| Problem to work on |
Copy out every line of the records from the one containing "Given: Click the 添加新版本 link" down to the one containing "tap(482, 55)", both included, unchanged.

| Input rows |
-*-
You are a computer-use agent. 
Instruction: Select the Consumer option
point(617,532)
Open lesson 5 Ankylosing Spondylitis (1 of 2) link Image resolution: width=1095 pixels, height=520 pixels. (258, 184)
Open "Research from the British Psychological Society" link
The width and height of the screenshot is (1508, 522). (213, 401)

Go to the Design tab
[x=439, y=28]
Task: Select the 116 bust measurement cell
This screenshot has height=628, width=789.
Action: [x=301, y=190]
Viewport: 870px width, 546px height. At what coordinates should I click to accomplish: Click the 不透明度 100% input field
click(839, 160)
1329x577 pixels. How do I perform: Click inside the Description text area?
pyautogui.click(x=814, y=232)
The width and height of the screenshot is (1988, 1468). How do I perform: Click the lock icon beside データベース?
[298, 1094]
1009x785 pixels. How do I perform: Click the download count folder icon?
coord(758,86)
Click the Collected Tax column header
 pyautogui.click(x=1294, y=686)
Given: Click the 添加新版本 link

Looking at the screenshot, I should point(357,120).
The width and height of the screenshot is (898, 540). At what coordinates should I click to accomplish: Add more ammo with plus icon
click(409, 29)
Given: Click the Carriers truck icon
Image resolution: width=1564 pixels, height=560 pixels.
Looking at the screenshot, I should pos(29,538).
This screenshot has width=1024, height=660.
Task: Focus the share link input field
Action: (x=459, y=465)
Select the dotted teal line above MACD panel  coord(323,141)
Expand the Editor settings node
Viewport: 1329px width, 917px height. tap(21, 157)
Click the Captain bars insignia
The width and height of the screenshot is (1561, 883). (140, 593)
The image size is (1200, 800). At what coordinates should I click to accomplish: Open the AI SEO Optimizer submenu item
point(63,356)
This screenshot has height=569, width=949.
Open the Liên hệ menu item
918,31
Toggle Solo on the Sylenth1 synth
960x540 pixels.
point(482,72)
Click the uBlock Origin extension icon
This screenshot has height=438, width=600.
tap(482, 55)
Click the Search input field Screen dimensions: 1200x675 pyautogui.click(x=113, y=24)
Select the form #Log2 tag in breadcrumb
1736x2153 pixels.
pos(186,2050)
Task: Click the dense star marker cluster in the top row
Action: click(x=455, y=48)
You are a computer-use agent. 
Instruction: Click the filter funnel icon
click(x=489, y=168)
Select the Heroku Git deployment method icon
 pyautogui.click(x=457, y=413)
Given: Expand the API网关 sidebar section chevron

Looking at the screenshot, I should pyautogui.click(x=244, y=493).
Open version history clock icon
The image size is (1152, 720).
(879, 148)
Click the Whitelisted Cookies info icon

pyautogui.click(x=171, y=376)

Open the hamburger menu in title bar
-*-
| Correct response |
Given: Click the 添加新版本 link

Looking at the screenshot, I should point(357,120).
The width and height of the screenshot is (898, 540). At what coordinates should I click to accomplish: Add more ammo with plus icon
click(409, 29)
Given: Click the Carriers truck icon
Image resolution: width=1564 pixels, height=560 pixels.
Looking at the screenshot, I should pos(29,538).
This screenshot has width=1024, height=660.
Task: Focus the share link input field
Action: (x=459, y=465)
Select the dotted teal line above MACD panel  coord(323,141)
Expand the Editor settings node
Viewport: 1329px width, 917px height. tap(21, 157)
Click the Captain bars insignia
The width and height of the screenshot is (1561, 883). (140, 593)
The image size is (1200, 800). At what coordinates should I click to accomplish: Open the AI SEO Optimizer submenu item
point(63,356)
This screenshot has height=569, width=949.
Open the Liên hệ menu item
918,31
Toggle Solo on the Sylenth1 synth
960x540 pixels.
point(482,72)
Click the uBlock Origin extension icon
This screenshot has height=438, width=600.
tap(482, 55)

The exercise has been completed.